= Dennis Nikrasch =

American locksmith

Dennis Nikrasch (September 12, 1941 - 2010), also known by the alias of Dennis McAndrew, was a Vegas slot cheater and a former locksmith who was responsible for spearheading the biggest casino theft in Las Vegas history, by grabbing $16,000,000 from rigging slot machines over a 22-year period. His career began in Chicago, Illinois, as a locksmith. He then found out that he could break into any lock he wished, due to his extensive knowledge of the tools, and became associated with members from a key Chicago crime family until his arrest in 1961. When he was released in 1970, he realized that he could make even bigger profits by manipulating slot machines in Las Vegas. From 1976 until 1983, he obtained $10 million from this method.
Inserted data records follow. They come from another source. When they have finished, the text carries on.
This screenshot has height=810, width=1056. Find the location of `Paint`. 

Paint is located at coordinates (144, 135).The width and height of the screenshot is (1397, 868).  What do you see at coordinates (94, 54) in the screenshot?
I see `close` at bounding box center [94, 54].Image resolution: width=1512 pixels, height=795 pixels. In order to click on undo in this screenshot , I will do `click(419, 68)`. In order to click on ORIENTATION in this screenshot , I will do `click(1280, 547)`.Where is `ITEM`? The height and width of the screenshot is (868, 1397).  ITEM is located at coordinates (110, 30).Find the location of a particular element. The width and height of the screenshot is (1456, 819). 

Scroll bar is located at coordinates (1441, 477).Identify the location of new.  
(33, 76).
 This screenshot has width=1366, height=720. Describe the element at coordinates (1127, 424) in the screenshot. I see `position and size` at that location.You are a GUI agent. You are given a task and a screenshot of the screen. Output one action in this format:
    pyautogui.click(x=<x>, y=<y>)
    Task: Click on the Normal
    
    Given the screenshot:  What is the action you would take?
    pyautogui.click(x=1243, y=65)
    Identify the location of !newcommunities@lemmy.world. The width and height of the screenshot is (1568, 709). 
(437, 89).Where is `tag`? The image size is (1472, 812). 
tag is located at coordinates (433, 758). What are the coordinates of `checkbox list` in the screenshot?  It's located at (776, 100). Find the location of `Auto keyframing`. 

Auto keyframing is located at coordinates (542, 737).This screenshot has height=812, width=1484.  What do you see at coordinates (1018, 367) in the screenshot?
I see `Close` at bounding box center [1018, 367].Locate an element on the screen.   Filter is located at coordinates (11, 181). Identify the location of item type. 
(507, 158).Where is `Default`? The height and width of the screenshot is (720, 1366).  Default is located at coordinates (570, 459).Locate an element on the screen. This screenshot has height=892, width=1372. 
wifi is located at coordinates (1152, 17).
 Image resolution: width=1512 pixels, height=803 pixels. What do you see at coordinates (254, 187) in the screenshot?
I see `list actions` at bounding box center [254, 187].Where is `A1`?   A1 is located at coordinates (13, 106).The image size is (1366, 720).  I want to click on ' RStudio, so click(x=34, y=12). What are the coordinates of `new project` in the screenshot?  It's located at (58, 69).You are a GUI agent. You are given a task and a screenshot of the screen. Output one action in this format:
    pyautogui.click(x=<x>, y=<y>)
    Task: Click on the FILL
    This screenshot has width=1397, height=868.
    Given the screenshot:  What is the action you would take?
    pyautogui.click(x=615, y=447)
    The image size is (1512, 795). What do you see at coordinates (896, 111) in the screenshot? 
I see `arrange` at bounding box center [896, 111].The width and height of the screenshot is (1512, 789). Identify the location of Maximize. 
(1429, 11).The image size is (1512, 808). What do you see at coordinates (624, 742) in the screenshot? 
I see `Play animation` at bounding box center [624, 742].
He was then found in 1986 and sentenced to five years in prison. He was released in 1991, but he didn't return to Vegas headlines until 1996, when he returned, this time with a new approach in response to the higher levels of security. He actually managed to keep his cheating secret until November 1998, when one of his accomplices revealed information about his cheating machines. He was arrested and sentenced to 7.5 years in prison, being released in 2004. He died in 2010 from unknown causes at the age of either 68 or 69.

==Cheating Vegas==

The television show 'Cheating Vegas', Season One, Episode Three, The Casino Chip Forgers Who Scammed Vegas For Millions, can be found on YouTube, and includes a video biography of Nikrasch and his associates, and his 22 years career cheating slot machines, and getting caught, primarily in the Las Vegas area.